Coconut oil is good. Coconut oil is bad. Canola is a healthy vegetable oil. Canola will clog your arteries.
Undisputed: partially hydrogenated oil, which is found in processed foods, is the worst. These artificial trans fats are man-made by adding hydrogen to liquid vegetable oils to make them more solid.
We asked Jamie Allers, MS, a registered dietitian with Hartford HealthCare’s Digestive Health Institute, to walk us through the list.
1. Coconut oil
First up – coconut oil.
“The research here is conflicting,” Allers says. “Some research says coconut oil can have a negative impact on your cholesterol levels because it has a higher percentage of saturated fats. Other research says that impact is insignificant because it is a plant-based fat and it can have benefits for you elsewhere.”
2. Palm oil
And the conflict doesn’t end there.
“Read these labels carefully,” Allers advises, because there are differing opinions here too. “Where is it sourced from? Is it processed? Is it a blend with other oils?”
3. Canola and other vegetable oils
The broad category of “vegetable oils” includes rock stars olive and avocado oil, as well as canola and soybean. They are all “healthy” in that they are made of unsaturated fats. Problems can arise when the manufacturers start putting these natural plant-based oils through processing in order to make them marketable.
“They want these to be neutral in taste, have a high smoke point, and a long shelf life,” Allers explains. “Processing helps them get there. But that high level of processing can mean that they refine vegetable oils so far that they lose or have reduced their beneficial components.”
As always, Allers says read the labels. If the oil you are buying has an ingredient list longer than one item, it’s been processed. Often generic “vegetable oil” will be blends of different oils, and that can impact the health factor as well.

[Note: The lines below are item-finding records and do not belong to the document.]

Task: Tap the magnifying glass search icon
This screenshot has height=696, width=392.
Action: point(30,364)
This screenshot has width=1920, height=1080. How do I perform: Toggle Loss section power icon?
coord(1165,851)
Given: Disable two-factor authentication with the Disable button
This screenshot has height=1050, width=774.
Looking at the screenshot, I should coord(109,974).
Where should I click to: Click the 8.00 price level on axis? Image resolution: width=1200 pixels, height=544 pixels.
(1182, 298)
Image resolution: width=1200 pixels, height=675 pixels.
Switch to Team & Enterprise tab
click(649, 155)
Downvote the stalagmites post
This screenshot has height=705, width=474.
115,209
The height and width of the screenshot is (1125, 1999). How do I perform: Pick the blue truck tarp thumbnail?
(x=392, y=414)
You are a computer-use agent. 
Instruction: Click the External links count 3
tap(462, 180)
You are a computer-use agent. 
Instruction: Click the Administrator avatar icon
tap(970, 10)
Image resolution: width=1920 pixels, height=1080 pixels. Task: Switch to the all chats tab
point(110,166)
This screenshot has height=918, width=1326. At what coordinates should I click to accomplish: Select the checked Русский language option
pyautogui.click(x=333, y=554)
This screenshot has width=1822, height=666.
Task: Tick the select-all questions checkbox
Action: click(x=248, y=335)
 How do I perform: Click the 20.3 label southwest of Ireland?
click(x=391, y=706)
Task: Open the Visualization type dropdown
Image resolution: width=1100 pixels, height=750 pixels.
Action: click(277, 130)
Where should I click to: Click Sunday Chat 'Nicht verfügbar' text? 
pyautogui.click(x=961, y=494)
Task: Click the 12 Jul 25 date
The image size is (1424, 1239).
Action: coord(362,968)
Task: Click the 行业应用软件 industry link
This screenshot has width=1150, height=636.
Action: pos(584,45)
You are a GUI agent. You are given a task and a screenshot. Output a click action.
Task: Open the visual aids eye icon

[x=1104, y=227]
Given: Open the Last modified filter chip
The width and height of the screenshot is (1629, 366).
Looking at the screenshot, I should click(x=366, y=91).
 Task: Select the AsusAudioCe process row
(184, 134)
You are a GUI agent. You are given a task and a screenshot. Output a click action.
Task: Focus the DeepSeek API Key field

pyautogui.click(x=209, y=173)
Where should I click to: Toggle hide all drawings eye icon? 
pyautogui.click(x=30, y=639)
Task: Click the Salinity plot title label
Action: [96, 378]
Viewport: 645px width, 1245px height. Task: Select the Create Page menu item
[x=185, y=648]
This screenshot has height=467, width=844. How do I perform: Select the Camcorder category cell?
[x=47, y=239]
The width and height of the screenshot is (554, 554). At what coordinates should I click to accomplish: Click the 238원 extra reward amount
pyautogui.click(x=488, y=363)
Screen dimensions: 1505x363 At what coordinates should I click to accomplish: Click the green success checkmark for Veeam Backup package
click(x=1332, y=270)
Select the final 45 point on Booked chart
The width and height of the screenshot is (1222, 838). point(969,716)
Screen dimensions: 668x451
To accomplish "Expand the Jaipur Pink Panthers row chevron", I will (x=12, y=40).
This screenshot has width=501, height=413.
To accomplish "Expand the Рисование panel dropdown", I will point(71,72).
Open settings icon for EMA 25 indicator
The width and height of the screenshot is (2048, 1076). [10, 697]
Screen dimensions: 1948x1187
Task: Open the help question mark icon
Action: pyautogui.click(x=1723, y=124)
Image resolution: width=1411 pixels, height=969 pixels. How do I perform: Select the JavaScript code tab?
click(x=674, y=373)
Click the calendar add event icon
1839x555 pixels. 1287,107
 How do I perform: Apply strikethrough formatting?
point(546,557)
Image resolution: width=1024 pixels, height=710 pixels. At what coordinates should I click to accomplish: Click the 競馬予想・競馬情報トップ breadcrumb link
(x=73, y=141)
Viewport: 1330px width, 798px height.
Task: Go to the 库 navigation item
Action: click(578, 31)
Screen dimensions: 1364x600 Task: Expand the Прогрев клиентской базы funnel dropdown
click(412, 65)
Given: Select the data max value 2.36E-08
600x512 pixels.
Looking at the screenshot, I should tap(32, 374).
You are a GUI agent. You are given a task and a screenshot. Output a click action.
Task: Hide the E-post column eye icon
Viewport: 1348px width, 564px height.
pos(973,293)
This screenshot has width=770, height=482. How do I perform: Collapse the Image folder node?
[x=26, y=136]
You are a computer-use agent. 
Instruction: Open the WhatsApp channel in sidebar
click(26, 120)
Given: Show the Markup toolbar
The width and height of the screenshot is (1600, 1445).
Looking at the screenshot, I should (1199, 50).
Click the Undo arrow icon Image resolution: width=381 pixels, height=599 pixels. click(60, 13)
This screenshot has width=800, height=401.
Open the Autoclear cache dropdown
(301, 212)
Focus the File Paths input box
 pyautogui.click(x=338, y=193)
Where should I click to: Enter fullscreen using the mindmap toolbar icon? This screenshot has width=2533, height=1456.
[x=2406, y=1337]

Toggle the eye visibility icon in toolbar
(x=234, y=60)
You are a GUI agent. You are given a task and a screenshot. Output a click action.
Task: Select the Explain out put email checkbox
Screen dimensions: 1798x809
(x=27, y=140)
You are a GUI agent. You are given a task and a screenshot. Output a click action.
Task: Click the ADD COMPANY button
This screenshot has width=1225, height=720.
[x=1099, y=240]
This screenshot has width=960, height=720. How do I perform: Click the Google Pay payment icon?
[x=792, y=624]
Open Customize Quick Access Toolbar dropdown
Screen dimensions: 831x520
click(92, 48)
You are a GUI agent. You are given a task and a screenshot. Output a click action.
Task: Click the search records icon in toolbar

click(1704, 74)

Additionally, these vegetable oils as well as sunflower, safflower, soy, sesame, and corn oils contain Omega-6 fatty acids, which are not as healthy as the much touted Omega-3 fatty acids we often read about.
Best oils for cooking
Different oils are good for different types of cooking, Allers says. Extra virgin olive oil is best for dressings or cooking with very low heat. If you are pan frying or roasting, opt for avocado oil, which has a much higher smoke point.
“Cold pressed” oils are also healthier because they are unrefined and their nutrients haven’t been broken down by processing.